We believe that engagement is a crucial element to our research and investing framework, and one that could be especially vital on the path to net zero. Active engagement, in our experience, can be quite effective in gauging climate risks and moving companies along their net-zero “journey.” By interacting with managements, we can better gauge materiality of those plans and the degree to which they may seek to pivot beyond fossil fuel dependencies. Maintaining an open dialogue on climate can influence decision-making, while the use of proxy voting to stake out public positions on climate disclosure and emissions can also help to foment strategy, to the potential benefit of climate and shareholder value.
Seeking to increase the power of our voice and encourage change, in 2020, we launched NB Votes, an advance proxy vote disclosure initiative in which our firm announces our voting intentions before annual meetings at select companies. In this effort, we have included a broad range of proposals, with a balance of votes in support of and against management recommendations across multiple areas of emphasis (see “Engagement 360°,” Investment Quarterly, Spring 2021). We have been pleased to find that the program has clarified our priorities among companies as well as encouraging other managers to follow suit on amplifying proxy impact.

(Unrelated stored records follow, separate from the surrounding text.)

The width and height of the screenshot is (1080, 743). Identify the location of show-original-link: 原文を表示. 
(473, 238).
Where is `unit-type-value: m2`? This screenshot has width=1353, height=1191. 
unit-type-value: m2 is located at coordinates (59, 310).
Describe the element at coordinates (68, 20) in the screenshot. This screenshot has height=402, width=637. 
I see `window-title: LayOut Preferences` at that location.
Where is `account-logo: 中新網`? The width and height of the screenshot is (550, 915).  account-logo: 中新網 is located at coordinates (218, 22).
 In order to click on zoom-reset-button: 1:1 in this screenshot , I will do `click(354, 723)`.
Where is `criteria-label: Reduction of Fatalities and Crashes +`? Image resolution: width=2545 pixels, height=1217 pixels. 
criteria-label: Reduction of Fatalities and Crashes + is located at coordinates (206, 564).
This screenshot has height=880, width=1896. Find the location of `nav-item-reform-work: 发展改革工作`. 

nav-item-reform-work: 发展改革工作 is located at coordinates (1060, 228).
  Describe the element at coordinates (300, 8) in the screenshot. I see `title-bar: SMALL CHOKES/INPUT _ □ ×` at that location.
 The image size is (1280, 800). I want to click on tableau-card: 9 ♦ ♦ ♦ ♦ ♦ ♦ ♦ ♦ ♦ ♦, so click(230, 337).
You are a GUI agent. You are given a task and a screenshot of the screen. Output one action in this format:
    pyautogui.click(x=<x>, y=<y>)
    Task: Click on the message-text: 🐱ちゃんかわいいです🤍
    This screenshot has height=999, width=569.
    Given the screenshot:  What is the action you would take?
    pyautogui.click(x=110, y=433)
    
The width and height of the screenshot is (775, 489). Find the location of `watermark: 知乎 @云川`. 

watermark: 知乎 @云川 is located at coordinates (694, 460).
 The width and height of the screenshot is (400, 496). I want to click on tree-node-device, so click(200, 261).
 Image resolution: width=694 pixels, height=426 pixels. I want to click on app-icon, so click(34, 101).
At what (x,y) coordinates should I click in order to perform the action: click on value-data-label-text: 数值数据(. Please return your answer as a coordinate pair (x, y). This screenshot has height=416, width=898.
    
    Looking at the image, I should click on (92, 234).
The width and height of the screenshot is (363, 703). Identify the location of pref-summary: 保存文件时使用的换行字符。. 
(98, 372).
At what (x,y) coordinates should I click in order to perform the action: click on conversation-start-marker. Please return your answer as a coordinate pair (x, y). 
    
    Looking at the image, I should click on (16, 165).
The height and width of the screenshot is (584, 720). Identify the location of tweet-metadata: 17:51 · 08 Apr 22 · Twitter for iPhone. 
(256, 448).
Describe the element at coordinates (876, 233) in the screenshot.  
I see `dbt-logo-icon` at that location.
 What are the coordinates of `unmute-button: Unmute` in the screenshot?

Energy Transition May Need to Accelerate
World Consumption (Exajoules)
Source: BP Statistical Review, 2021.
The Path Ahead
COP26 offered a climate agenda of great ambition—arguably the most ambitious seen since Paris in 2015. Two years ago, the goal of reaching 1.5°C seemed all but impossible, yet what Glasgow offered was, in our view, a genuine “north star” and path to net zero.
In our view, transitioning away from our current global energy system is of paramount importance, though we need to acknowledge the challenges in doing so. We believe reaching the 1.5°C target will require a reshaping of the entire global economy in less than 30 years, while maintaining economic stability and reducing energy equality across the developing world. Transitions to newer, cleaner energy systems could require significant shifts not only in technology, but in political regulations, and the behavior of users and adopters across the world.
When these parties met in Paris in 2015, the world was on a trajectory toward global temperatures of 4°C to 6°C above pre-industrial levels. Today, the International Energy Agency puts us on a path to 1.8°C, as long as existing commitments are honored; Climate Tracker says 2.4°C.
Over the short term, we hope that COP26 will help deepen our conversations with clients to help them on their own climate journey, but also with the companies we invest in to encourage them to set even more ambitious goals. That said, we believe the benefits of COP26 extend way beyond just the short term for investors.
COP26 was a summit of compromise and balance, keeping finance flowing and boosting adaptation.
Asset owners, managers and insurers representing $130 trillion in assets (including Neuberger Berman) have signed on to initiatives committing them to net zero by 2050. We believe achieving such targets will require significant investment, which means investors and financial institutions, like ourselves, will play an unequivocal part in mobilizing capital toward both private and public sector finance.
We really are only at the start of this very long journey. Many difficult stretches lie ahead, but in our view, asset managers have a pivotal role to play and a huge responsibility to get this right. It is an effort that we at Neuberger Berman feel privileged to be a part of.